Yes, there are lots of great Irish writers out there right now, but few have found themselves so central to the culture. The extended Rooneyverse includes novels, high-quality television adaptations and thoughtful essays on important things she cares about (the housing crisis/the suffering in Gaza). She’s also indirectly responsible for people who are in Trinity for the wrong reasons and lots of opinion pieces about young people by writers who are folding their arms in their byline pictures. Also, there’s a new novel, Intermezzo, coming this September.

Marian Keyes and Tara Flynn giving advice to Britons on Radio 4

I possibly spoke too soon about other writers not having the same cultural power as Sally Rooney. Over on the BBC, wonderful comedian person Tara Flynn and brilliant novelist person Marian Keyes are literally advising our former colonial overlords on their life choices with their show Now You’re Asking. “So you didn’t need a friend like me. Now you come and say, ‘Don Corleone, give me justice,’” to quote a postcolonial studies professor.

Phil Lynott, who was a charming genius, but also all the nice Dublin taxi drivers I’ve met who say they knew him

Not many people were at the early Thin Lizzy gigs, but all of them apparently became people who want to tell me about Phil Lynott as they drive me around the city. I appreciate this, to be honest. Fair dues to Phil and to them. The man chiselled an early crack of light into the theocratic gloom.

Daniel O’Donnell

I have a copy of the laid-back country crooner’s book, Living the Dream, inscribed from the man himself “from one gentleman to another”, so I’m not even going to debate the matter. He’s in. The man’s a saint.

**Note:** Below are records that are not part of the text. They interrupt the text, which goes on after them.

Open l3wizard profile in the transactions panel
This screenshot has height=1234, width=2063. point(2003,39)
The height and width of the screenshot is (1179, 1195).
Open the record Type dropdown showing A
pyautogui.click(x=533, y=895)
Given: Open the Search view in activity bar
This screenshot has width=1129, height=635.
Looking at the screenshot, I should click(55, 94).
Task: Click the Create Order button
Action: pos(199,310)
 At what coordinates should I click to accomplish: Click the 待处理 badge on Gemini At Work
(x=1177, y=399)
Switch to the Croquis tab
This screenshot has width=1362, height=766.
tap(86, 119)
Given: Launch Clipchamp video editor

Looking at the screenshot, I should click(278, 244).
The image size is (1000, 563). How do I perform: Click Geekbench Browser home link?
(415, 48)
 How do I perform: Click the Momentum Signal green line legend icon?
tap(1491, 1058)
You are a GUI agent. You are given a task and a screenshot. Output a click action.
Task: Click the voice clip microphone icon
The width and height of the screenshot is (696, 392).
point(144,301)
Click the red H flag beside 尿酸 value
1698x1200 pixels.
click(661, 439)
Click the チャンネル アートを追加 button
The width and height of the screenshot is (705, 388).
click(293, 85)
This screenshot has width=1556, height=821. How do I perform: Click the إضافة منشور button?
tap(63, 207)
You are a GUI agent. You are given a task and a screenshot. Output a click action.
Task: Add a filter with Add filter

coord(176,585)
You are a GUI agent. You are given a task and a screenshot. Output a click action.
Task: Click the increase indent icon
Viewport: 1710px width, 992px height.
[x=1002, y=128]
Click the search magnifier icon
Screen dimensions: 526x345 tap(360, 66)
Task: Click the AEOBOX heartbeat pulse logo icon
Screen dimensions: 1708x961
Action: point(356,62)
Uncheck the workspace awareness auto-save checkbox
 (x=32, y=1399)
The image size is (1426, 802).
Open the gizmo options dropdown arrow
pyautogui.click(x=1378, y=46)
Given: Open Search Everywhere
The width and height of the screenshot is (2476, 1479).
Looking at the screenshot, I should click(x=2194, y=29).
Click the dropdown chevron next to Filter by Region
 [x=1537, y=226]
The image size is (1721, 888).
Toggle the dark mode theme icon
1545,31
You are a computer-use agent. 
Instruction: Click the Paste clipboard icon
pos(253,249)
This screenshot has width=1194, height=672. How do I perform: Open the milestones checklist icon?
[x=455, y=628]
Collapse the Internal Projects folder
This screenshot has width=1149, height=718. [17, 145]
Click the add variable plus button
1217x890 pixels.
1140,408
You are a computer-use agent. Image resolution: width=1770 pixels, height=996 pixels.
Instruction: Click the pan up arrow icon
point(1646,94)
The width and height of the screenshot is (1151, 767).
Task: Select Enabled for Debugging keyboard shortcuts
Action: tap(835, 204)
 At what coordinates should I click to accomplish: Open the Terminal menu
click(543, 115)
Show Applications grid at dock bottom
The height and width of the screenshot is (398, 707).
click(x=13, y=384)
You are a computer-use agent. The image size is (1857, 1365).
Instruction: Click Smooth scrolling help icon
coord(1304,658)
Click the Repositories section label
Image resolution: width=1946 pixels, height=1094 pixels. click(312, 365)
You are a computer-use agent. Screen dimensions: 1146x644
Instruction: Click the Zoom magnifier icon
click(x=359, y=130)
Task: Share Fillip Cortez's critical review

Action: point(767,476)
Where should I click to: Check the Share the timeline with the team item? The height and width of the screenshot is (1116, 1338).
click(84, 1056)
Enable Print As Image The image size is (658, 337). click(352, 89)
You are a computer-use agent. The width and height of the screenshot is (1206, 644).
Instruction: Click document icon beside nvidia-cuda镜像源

Sheamie, the wise, mulleted child from last year’s Toy Show

The Toy Show has a grand tradition of featuring legendary rural youngsters who talk like ould fellas, discuss agriculturally themed toys and secretly want to knock RTÉ down to build a corrugated iron shed or a block of Section 23 apartments in 2008. I have two things to say about this: 1) mullets are cool now. 2) I would not object to having Sheamie run things for a while.

Kneecap

An admittedly very talented Irish language psyop designed by the king to stimulate the opinion column industry. They actually went to Eton.

Ayo Edibiri

After years putting up with perfidious Albion claiming our celebrities as their own, it made for a refreshing change when the brilliant actress, writer and comedian Ayo Edebiri began riffing about playing the donkey in Martin McDonagh’s The Banshees of Inisherin. Look, we’d be happy to take her. A passport is in the post (do we have that power at The Irish Times?).

Mr Tayto

Mr Tayto appears on my television and I bite my fist in frustrated agony as I realise my wife will never look at me like she looks at Mr Tayto. Look at him there with his come-hither dots for eyes, that elusive Mona Lisa smile and the yellow pallor of a man who knows how to live. He’s very stylish in pinstriped yellow trousers, daring red jacket and black porkpie hat, very like the one Walter White wears (for aren’t Cheese and Onion Taytos the crystal meth of crisps?) What is Mr Tayto? Is he a potato, a potato-themed human man or an alluring but cursed human-potato hybrid? It doesn’t matter. I love him. I want him to run for president. I want him to host The Late Late Show. I don’t think I’m going out on a limb here by saying we should help him take back his theme park by force (it’s now called Emerald Park). This is now the official Irish Times position. There’ll be an editorial on the subject next week.

Paul Mescal

Mr Tayto’s cousin. In Ireland, Paul Mescal’s main appeal is that he took all of our sisters to the debs. Yes, he was a revelation as an actor and an all-round charming fellow, but the bigger revelation was that a lad we all knew at school would be the subject of such international erotic inquiry. The church really did a number on us. If the international Mescal fans ever went to a GAA match they would collapse to the ground gibbering, “So many Paul Mescals”, and then there’d be no more memes.